From the Guidelines
Biktarvy (bictegravir/emtricitabine/tenofovir alafenamide) has not been definitively established as a direct cause of new-onset cardiomyopathy. While antiretroviral therapy (ART) medications can occasionally contribute to cardiac complications, Biktarvy specifically has a relatively favorable cardiovascular safety profile compared to older HIV medications, as noted in the 2020 recommendations of the International Antiviral Society-USA panel 1. The etiology of cardiomyopathy in patients taking Biktarvy is more likely multifactorial, potentially involving:
- HIV infection itself (which can cause direct myocardial damage)
- Chronic inflammation
- Immune activation
- Opportunistic infections
- Nutritional deficiencies
- Other comorbidities common in HIV patients Tenofovir alafenamide in Biktarvy has less cardiovascular toxicity than older tenofovir formulations, as it results in lower plasma tenofovir levels and is associated with fewer tenofovir-associated adverse effects, such as proximal renal tubular toxicity and reductions in bone mineral density 1. If a patient on Biktarvy develops cardiomyopathy, clinicians should conduct a comprehensive evaluation including:
- Cardiac imaging
- Laboratory tests for other causes
- Assessment of HIV control Management typically involves standard heart failure therapies while maintaining HIV treatment, possibly with consideration of switching ART regimens if Biktarvy is suspected as a contributor after excluding other causes, as suggested by the 2020 recommendations for simplification to a 2-drug regimen in the setting of viral suppression and without drug resistance 1. Close monitoring of cardiac function and HIV parameters is essential during any treatment modifications.
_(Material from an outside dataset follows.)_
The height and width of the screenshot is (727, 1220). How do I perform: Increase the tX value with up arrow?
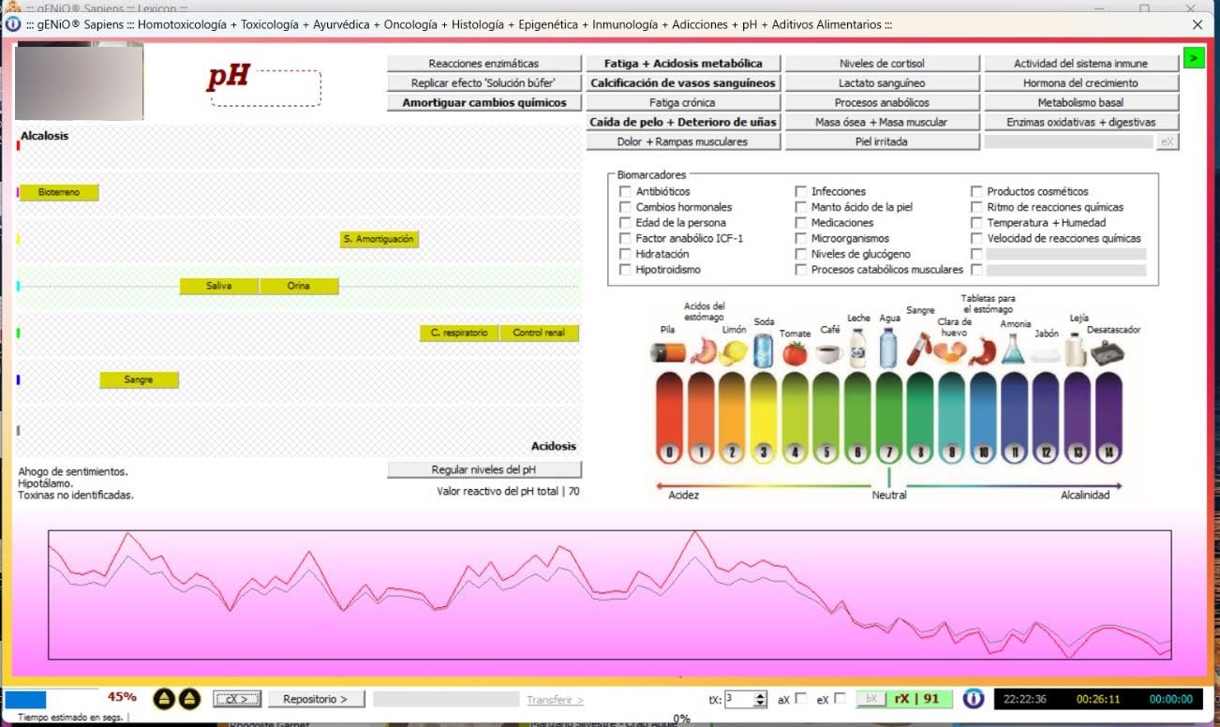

In evaluating the possibility of myocardial disease, it is essential to consider that most patients with a cardiomyopathy have no identifiable causative factor, but in some patients, the cardiomyopathy is related to a systemic disorder, exposure to a cardiotoxic agent, or the presence of myocardial inflammation or infiltration, as noted in the 2005 ACC/AHA guideline update for the diagnosis and management of chronic heart failure in the adult 1. Endomyocardial biopsy may be helpful in certain cases, such as when the cause of the cardiomyopathy is already suspected because of other supportive data, but it is not indicated in the routine evaluation of cardiomyopathy, as stated in the 2005 ACC/AHA guideline update 1.
Overall, the management of cardiomyopathy in patients taking Biktarvy requires a comprehensive approach, considering the potential multifactorial etiology and the need for close monitoring of cardiac function and HIV parameters during treatment modifications.
From the Research
Etiology of New Onset Cardiomyopathy
There are no research papers provided that directly address the etiology of new onset cardiomyopathy in patients taking Biktarvy (Bictegravir/Emtricitabine/Tenofovir alafenamide).
Related Studies
- Studies 2 and 3 discuss the etiology and treatment of cardiomyopathy, but do not specifically address the relationship between Biktarvy and new onset cardiomyopathy.
- Studies 4, 5, and 6 discuss the efficacy and safety of Biktarvy as an antiretroviral therapy, but do not mention cardiomyopathy as a potential side effect.
Key Findings
- The provided studies do not investigate the etiology of new onset cardiomyopathy in patients taking Biktarvy.
- Studies 2 and 3 provide information on the treatment and management of cardiomyopathy, but do not address the specific question of Biktarvy-induced cardiomyopathy.
- Studies 4, 5, and 6 demonstrate the efficacy and safety of Biktarvy as an antiretroviral therapy, but do not explore its potential relationship with cardiomyopathy.